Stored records
Content starts

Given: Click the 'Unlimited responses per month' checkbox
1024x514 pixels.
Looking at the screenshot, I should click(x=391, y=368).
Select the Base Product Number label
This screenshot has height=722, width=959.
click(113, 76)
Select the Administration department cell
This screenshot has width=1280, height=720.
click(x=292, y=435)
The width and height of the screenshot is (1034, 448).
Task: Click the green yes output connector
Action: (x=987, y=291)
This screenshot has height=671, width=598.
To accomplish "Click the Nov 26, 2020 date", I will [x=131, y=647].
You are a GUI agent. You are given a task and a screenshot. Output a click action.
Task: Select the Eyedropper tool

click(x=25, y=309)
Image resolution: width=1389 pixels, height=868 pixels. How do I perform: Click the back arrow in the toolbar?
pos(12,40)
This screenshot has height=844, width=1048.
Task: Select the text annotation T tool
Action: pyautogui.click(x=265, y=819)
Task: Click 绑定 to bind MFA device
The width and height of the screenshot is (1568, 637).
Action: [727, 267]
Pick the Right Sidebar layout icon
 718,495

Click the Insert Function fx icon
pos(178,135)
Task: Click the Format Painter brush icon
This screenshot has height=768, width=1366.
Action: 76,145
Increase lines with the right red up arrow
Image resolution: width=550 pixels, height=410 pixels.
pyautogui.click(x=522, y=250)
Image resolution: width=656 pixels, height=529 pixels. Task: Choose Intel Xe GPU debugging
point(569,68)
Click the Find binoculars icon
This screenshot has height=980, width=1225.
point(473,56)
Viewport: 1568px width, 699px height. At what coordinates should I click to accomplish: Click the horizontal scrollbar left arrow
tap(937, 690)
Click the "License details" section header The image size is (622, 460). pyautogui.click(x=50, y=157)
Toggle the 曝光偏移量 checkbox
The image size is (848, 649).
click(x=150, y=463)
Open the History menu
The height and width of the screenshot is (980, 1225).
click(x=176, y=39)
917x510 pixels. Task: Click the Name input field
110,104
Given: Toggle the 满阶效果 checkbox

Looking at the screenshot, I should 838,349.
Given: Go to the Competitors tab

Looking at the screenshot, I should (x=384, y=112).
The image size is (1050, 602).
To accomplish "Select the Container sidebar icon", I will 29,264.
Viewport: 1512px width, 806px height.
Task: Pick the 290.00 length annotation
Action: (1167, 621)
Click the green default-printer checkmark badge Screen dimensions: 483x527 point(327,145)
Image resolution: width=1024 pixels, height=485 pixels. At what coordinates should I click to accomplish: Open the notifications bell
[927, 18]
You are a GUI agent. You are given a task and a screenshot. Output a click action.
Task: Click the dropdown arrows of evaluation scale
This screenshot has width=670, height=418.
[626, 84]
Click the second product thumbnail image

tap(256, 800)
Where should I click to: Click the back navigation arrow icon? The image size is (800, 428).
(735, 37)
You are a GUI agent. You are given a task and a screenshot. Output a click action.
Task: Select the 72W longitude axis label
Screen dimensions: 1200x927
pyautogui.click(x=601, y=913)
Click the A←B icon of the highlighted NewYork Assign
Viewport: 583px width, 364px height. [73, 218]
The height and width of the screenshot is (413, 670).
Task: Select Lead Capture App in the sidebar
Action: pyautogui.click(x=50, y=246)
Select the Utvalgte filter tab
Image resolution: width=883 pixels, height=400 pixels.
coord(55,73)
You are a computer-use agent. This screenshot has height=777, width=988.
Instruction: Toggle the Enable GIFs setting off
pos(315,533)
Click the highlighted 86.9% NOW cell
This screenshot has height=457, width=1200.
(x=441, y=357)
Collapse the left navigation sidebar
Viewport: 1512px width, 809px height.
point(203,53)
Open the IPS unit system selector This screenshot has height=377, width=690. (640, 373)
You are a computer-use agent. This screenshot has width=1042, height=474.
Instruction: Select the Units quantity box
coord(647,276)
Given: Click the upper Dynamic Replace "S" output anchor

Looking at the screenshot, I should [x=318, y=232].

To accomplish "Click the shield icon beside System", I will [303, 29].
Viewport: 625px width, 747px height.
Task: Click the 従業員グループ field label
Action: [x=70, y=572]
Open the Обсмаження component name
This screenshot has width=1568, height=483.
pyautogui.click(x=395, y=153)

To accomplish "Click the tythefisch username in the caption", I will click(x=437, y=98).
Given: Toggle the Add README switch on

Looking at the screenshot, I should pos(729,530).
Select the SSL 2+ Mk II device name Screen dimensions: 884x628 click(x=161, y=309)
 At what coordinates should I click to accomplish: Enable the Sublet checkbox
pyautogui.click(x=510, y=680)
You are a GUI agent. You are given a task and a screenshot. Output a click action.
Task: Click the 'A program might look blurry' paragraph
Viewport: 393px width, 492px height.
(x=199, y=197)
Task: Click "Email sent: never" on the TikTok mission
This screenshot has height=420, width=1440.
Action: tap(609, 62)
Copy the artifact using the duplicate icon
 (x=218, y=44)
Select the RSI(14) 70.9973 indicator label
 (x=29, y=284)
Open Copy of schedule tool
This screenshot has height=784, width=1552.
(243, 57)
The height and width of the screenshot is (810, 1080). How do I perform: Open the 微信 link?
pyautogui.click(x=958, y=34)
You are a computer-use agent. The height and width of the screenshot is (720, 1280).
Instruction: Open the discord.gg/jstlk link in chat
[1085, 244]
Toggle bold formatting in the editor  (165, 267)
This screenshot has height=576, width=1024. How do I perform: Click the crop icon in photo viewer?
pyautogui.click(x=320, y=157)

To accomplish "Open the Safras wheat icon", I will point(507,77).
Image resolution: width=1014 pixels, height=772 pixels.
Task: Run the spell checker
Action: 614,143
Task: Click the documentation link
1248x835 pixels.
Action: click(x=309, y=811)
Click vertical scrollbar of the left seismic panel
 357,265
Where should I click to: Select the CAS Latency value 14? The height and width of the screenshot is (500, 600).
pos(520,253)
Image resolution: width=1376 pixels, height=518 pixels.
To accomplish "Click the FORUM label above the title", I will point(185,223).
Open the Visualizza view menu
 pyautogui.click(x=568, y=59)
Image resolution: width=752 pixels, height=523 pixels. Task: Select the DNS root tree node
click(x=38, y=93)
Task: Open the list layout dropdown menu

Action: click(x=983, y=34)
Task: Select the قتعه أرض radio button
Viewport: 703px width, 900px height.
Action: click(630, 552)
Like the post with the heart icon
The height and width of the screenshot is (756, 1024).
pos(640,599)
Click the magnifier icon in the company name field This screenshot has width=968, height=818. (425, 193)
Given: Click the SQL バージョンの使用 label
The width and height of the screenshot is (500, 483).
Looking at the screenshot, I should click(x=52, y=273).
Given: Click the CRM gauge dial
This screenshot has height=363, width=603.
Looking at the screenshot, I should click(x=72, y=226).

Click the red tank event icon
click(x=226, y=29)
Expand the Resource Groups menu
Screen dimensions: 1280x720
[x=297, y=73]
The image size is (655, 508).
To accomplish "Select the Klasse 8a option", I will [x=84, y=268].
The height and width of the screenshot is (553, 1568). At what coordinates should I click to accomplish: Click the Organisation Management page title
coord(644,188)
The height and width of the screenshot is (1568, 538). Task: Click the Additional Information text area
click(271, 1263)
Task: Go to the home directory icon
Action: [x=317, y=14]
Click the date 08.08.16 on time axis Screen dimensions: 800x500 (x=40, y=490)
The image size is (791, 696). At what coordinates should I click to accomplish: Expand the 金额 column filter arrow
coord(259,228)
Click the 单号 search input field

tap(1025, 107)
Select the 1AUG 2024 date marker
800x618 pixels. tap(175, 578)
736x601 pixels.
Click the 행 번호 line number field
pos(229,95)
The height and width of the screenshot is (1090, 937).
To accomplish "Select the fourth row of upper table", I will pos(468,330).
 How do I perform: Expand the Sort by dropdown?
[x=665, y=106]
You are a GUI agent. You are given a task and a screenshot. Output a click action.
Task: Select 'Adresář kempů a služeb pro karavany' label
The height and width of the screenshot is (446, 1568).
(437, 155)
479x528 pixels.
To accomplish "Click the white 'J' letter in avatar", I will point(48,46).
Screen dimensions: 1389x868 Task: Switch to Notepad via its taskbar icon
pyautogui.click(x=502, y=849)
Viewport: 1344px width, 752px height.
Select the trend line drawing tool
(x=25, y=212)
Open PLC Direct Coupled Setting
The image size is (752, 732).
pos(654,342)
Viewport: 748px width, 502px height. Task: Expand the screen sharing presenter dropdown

Content ends

WHAT THE TASK REQUIRES
Show a copy of each line from the data that includes the word "axis".

ANSWER BOX
Task: Select the 72W longitude axis label
Click the date 08.08.16 on time axis Screen dimensions: 800x500 (x=40, y=490)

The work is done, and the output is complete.